Work instructions = Update the lines from the line containing "How do I perform: Click" up to and including the line containing "click(173, 141)", changing "swatch" to "patch" and leaving everything else unchanged. Give back only those lines, without the pictures.

Data provided =
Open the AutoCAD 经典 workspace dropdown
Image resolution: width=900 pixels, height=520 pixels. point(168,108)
* * *
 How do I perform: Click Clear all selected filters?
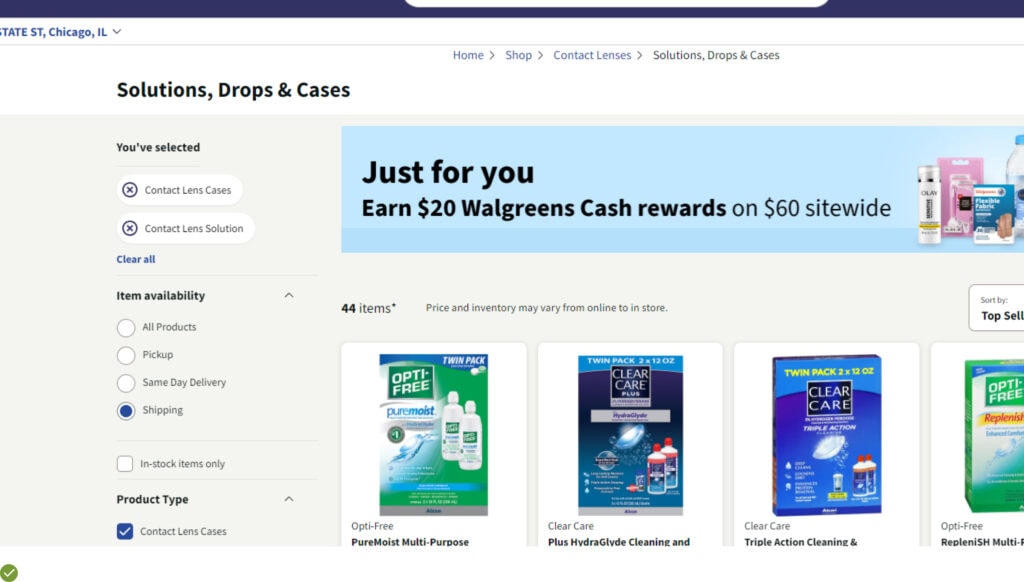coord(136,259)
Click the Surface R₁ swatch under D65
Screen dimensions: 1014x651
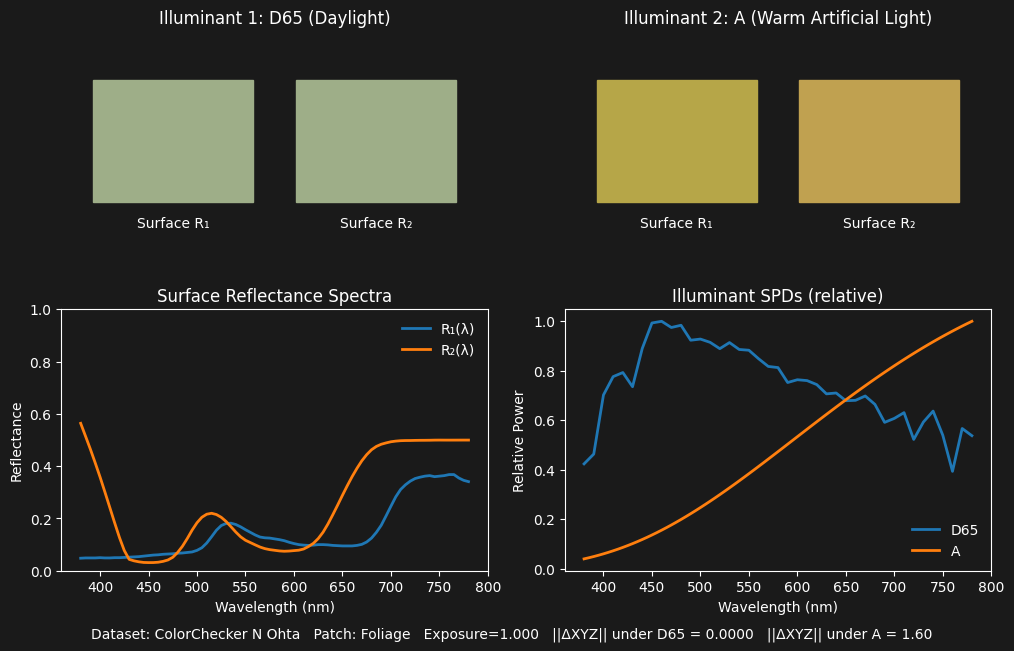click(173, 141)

Right answer =
 How do I perform: Click Clear all selected filters?
coord(136,259)
Click the Surface R₁ patch under D65
Screen dimensions: 1014x651
click(173, 141)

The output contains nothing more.